Power the Motorola Android device off, then back on. This seems to be necessary to cause all applications to recognize the new trusted certificate, and will also let you intercept the oAuth negotiation with Motorola./li>

Configure and use anything in the Account section of the device.

Use the built-in Social Networking application.

Take a picture and use the Share function to upload it to one or more photo-sharing services.

Leave the device on for long enough that it sends other system data to Motorola automatically.

Steps to reproduce - check-in data decompression

If you'd like to decompress one of these gzipped data packages, there are also a number of approaches available, but this is the one I used:

Export the raw (binary) request from your intercepting proxy's proxy history. In ZAP, right-click on the history entry and choose Save Raw -> Request -> Body. In Burp Suite, right-click on the history entry and choose Save Item, then uncheck the Base64-encode requests and responses box before saving. Note: you cannot use the bulk export feature of either tool for this step to work - both of them have a quirk in which exporting individual requests preserves binary data, but exporting in bulk corrupts binary data by converting a number of values to 0x3F (maybe it's some Java library that does that when exporting as ASCII?).

Open the exported data in a hex editor (I use WinHex). Remove everything up to the first 0x1F8B in the file. See example screenshot below.

Save the modified version (I added a .gz extension for clarity). See example screenshot below.

Decompress the resulting file using e.g. the Linux gzip -d command, or e.g. 7-zip.

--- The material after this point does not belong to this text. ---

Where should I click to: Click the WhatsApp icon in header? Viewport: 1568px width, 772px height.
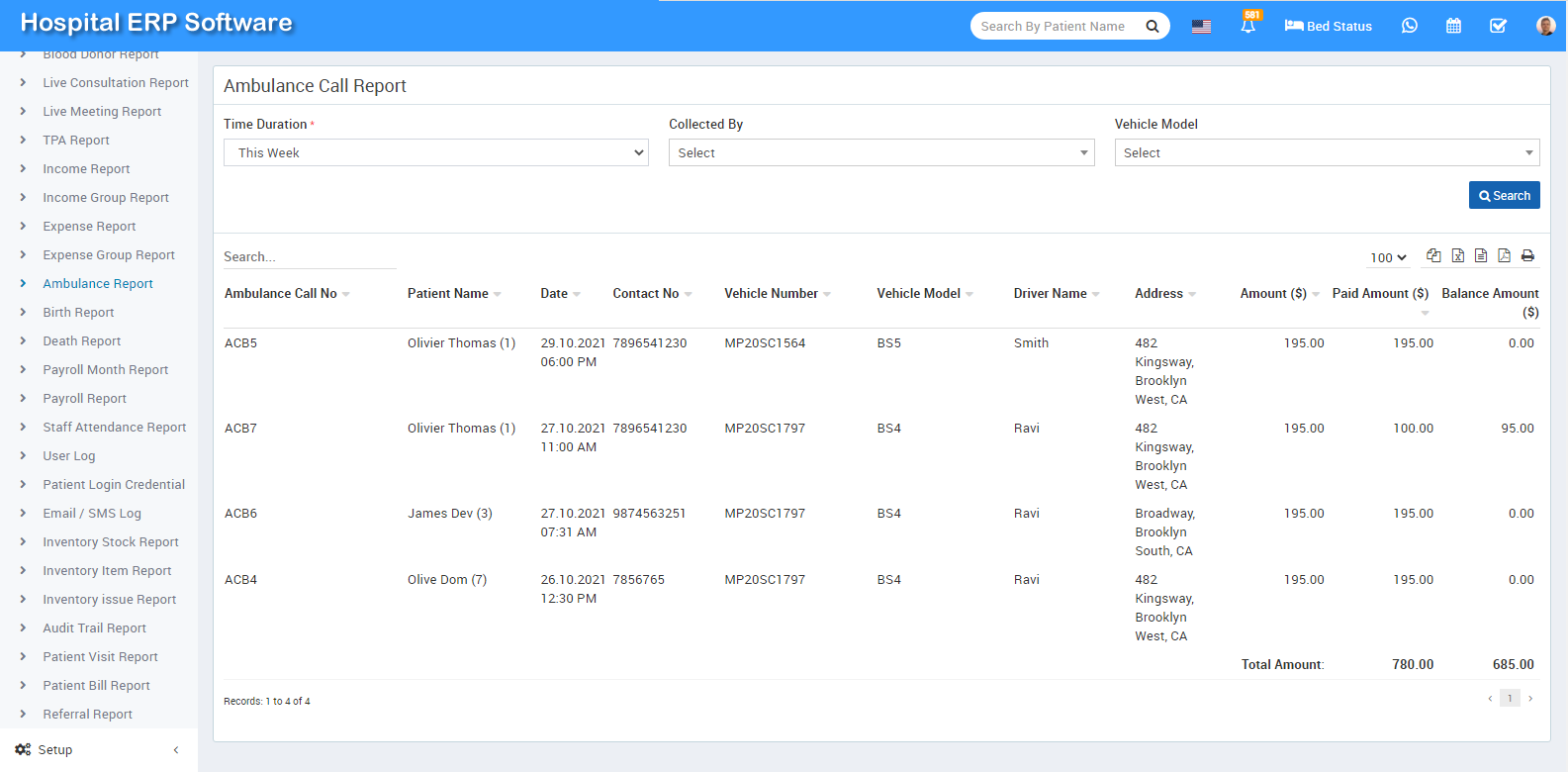(x=1409, y=26)
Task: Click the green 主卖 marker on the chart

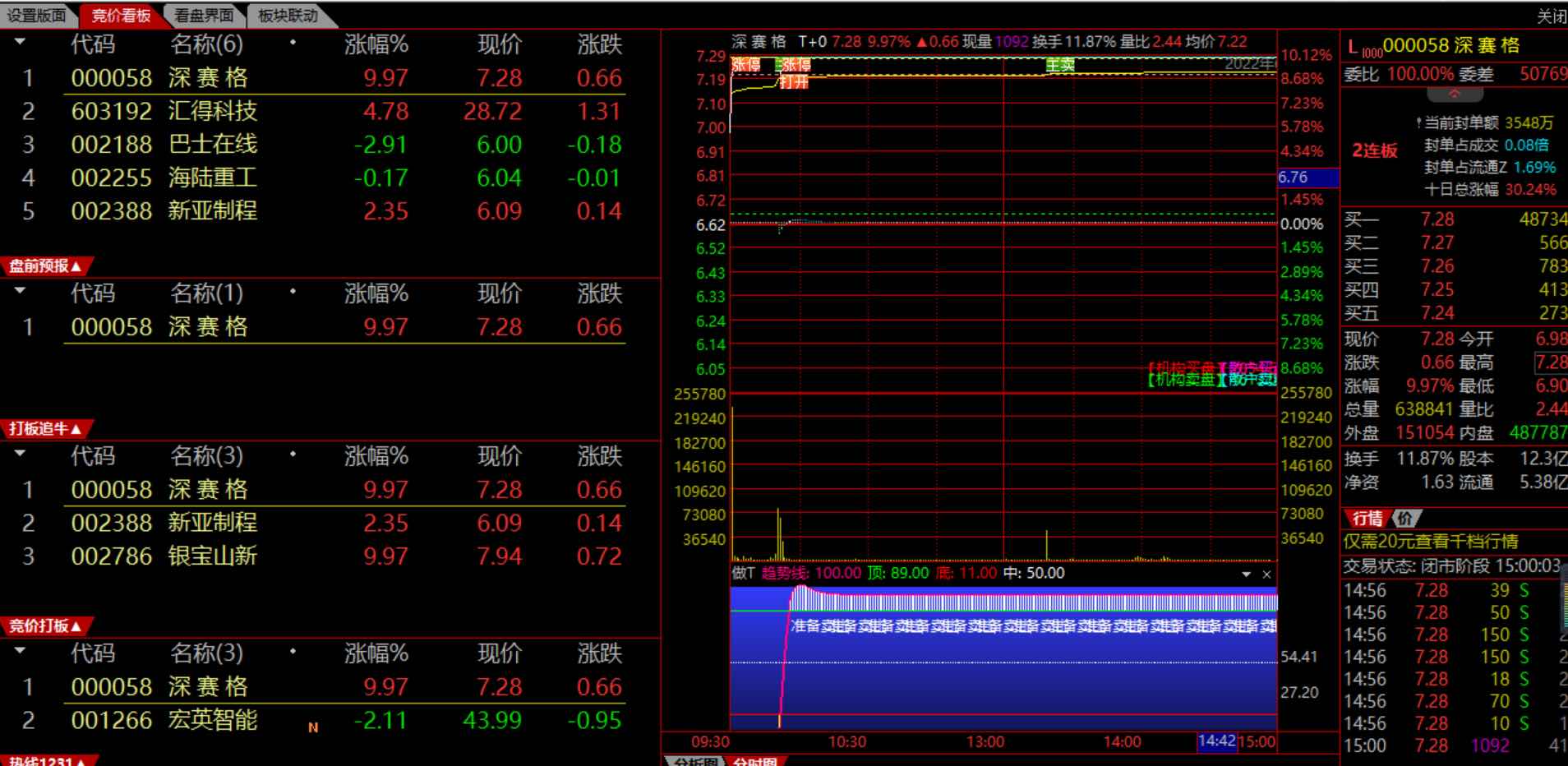Action: pyautogui.click(x=1059, y=64)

Open the decompressed file in a text editor that correctly interprets Unix-style line breaks (I used Notepad++, partly because it shows unprintable characters in a useful way, and there is some binary data mixed in with the text in these files).

Examine the data your phone is sending to Motorola.

Manually removing extra data so the file will be recognized as gzipped

GZip header (0X1F8B)

Hex editor view of the data

Hex editing complete

Steps to reproduce - XMPP communication channel

This section requires more technical skill and time to replicate than the other two. Right now, it assumes that you have access to a Linux system that is set up with two network interfaces and which can be easily configured to forward all network traffic from the first interface to the second using iptables. If you have a system that is set up to run Mallory successfully already (even though you won't be using Mallory itself here), that would be ideal. I am preparing a detailed ground-up build document and will release that shortly.

In the meantime, assuming you have such a system and some experience using this sort of thing, download XMPPPeek and you should have the tool you need.

Generate an SSL server certificate and private key (in PEM format) with the common name of *.svcmot.com. I made all of the elements of my forged cert match the real one as closely as possible, but I don't know how important this is other than the common name.

Load the CA cert you signed the *.svcmot.com cert with onto your Motorola Android device. Again, I used a CA cert that matched the human-readable elements of the one used by the real server, but I don't know how important that is in this specific case.

You may need to explicitly install the forged *.svcmot.com cert onto your Motorola Android device as well.

Run the shell script from the XMPPPeek page to cause all traffic from the internal interface to be forwarded to the external interface, with the exception of traffic with a destination port of 5222, which should be routed to the port that XMPPPeek will be listening on.

Start XMPPPeek and wait for your phone to connect.

I used a VirtualBox VM with a virtual NIC which was connected for internet access, and a USB NIC which I connected to an old wireless access point. So my phone connected to that AP, which connected through the man-in-the-middle system, which connected to the actual internet connection. I configured the phone to also proxy web traffic through OWASP ZAP so that I could match up the XMPP traffic with its HTTP and HTTPS counterparts.


1. For example, with the default Windows ICS configuration, you can bind the proxy to

2. Mine starts with a 4, but does not pass a Luhn check, in case you were curious.